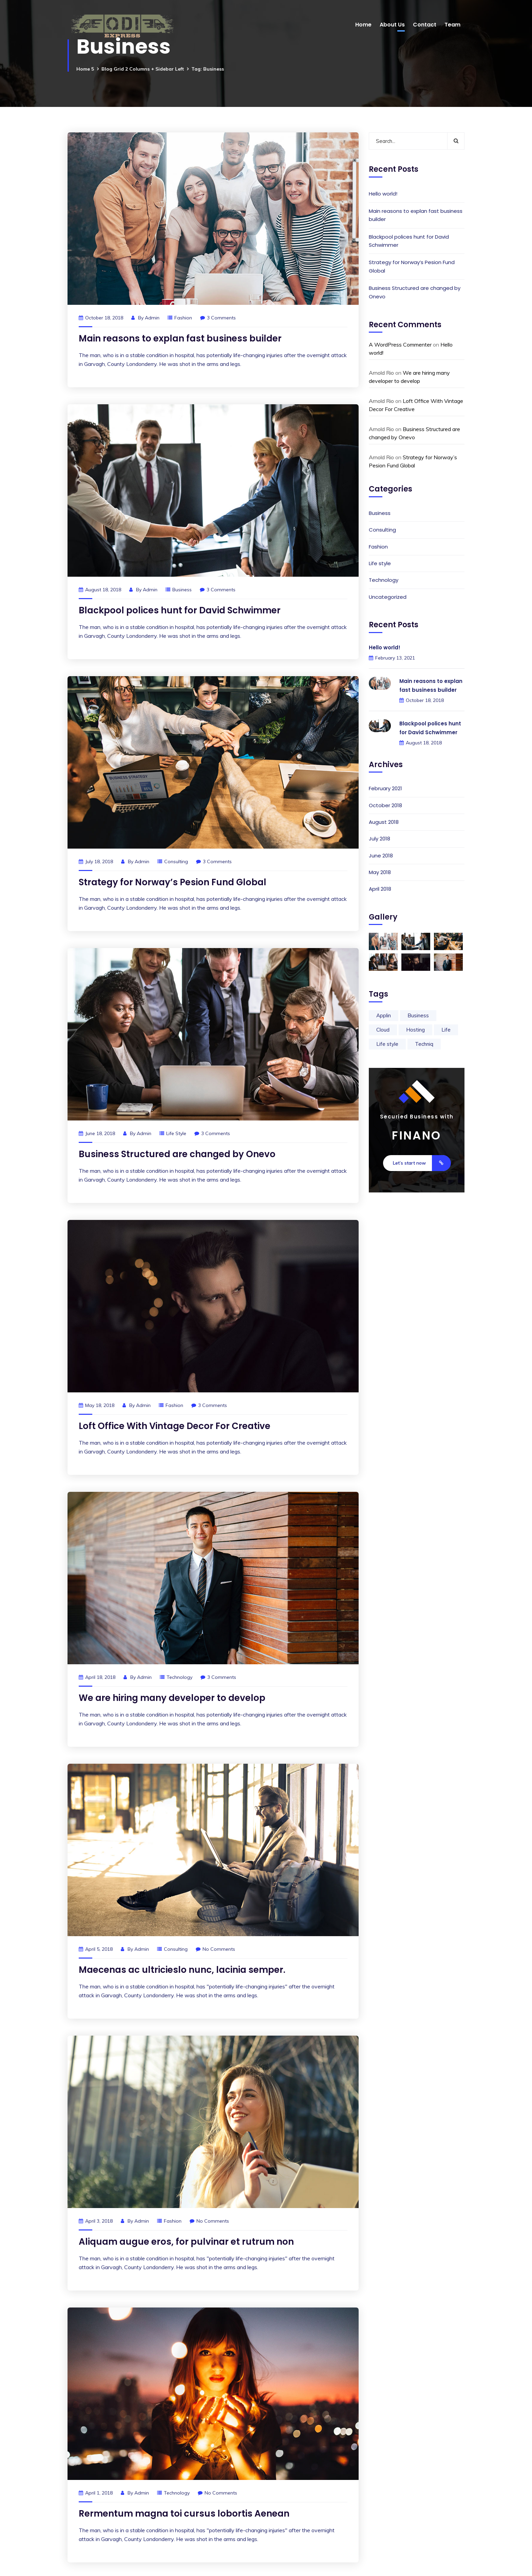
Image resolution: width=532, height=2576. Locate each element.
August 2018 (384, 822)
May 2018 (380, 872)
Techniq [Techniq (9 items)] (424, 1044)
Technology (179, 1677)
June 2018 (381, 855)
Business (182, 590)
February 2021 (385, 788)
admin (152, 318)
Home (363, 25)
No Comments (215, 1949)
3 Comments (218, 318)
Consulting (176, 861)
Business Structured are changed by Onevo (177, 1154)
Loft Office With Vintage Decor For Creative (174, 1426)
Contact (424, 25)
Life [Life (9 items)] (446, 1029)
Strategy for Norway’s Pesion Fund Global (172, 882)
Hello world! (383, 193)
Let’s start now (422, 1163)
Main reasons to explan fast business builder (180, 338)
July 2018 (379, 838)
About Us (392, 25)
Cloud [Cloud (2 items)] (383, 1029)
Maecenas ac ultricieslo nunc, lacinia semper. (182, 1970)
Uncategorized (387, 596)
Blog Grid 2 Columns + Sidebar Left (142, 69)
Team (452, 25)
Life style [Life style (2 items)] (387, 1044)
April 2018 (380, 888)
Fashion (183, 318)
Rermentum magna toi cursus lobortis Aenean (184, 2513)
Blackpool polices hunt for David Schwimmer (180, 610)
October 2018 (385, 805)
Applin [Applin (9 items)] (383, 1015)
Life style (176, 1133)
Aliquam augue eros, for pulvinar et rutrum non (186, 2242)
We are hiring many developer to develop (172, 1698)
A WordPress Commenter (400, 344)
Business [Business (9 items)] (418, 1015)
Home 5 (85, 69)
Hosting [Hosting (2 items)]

> Task prompt: Reproduce every line of the records above verbatim, omitting the pictures from your answer.

> Complete answer:
Image resolution: width=532, height=2576. Locate each element.
August 2018 (384, 822)
May 2018 (380, 872)
Techniq [Techniq (9 items)] (424, 1044)
Technology (179, 1677)
June 2018 (381, 855)
Business (182, 590)
February 2021 (385, 788)
admin (152, 318)
Home (363, 25)
No Comments (215, 1949)
3 Comments (218, 318)
Consulting (176, 861)
Business Structured are changed by Onevo (177, 1154)
Loft Office With Vintage Decor For Creative (174, 1426)
Contact (424, 25)
Life [Life (9 items)] (446, 1029)
Strategy for Norway’s Pesion Fund Global (172, 882)
Hello world! (383, 193)
Let’s start now (422, 1163)
Main reasons to explan fast business builder (180, 338)
July 2018 (379, 838)
About Us (392, 25)
Cloud [Cloud (2 items)] (383, 1029)
Maecenas ac ultricieslo nunc, lacinia semper. (182, 1970)
Uncategorized (387, 596)
Blog Grid 2 Columns + Sidebar Left (142, 69)
Team (452, 25)
Life style [Life style (2 items)] (387, 1044)
April 2018 (380, 888)
Fashion (183, 318)
Rermentum magna toi cursus lobortis Aenean (184, 2513)
Blackpool polices hunt for David Schwimmer (180, 610)
October 2018 (385, 805)
Applin [Applin (9 items)] (383, 1015)
Life style (176, 1133)
Aliquam augue eros, for pulvinar et rutrum non (186, 2242)
We are hiring many developer to develop (172, 1698)
A WordPress Commenter (400, 344)
Business [Business (9 items)] (418, 1015)
Home 5 (85, 69)
Hosting [Hosting (2 items)]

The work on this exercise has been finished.